(Extracted data entries)
-*-

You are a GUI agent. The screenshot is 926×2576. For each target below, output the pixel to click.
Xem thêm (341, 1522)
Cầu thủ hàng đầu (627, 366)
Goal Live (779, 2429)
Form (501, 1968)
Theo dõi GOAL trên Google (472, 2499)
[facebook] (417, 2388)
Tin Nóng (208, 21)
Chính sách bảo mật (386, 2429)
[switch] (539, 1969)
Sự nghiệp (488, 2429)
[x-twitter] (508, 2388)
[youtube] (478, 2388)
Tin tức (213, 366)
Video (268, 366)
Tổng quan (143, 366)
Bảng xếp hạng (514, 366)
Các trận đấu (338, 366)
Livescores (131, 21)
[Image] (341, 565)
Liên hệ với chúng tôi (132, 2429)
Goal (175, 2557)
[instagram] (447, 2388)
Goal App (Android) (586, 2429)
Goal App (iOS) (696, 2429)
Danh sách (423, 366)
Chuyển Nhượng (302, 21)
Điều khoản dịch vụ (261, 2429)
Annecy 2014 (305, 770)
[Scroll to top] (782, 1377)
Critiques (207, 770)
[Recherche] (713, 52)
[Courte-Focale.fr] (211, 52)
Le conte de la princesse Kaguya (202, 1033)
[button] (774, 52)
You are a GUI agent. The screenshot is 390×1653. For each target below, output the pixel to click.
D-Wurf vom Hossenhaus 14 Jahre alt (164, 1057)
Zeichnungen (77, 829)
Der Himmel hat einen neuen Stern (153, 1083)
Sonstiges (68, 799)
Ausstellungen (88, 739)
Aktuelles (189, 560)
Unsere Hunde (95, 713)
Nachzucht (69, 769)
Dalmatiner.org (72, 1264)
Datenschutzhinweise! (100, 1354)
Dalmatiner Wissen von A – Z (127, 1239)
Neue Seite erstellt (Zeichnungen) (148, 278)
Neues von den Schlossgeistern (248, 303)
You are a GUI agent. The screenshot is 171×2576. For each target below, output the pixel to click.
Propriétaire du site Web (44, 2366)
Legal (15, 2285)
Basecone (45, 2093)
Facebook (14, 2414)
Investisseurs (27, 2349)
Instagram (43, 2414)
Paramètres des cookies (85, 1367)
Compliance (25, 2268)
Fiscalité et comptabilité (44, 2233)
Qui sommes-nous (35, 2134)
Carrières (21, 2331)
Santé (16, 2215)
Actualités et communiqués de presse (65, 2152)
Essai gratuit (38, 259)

-*-

Exercise requirements: Search the data above for the string "click" and return every line that has it.

Reply to the exercise:
You are a GUI agent. The screenshot is 926×2576. For each target below, output the pixel to click.
You are a GUI agent. The screenshot is 390×1653. For each target below, output the pixel to click.
You are a GUI agent. The screenshot is 171×2576. For each target below, output the pixel to click.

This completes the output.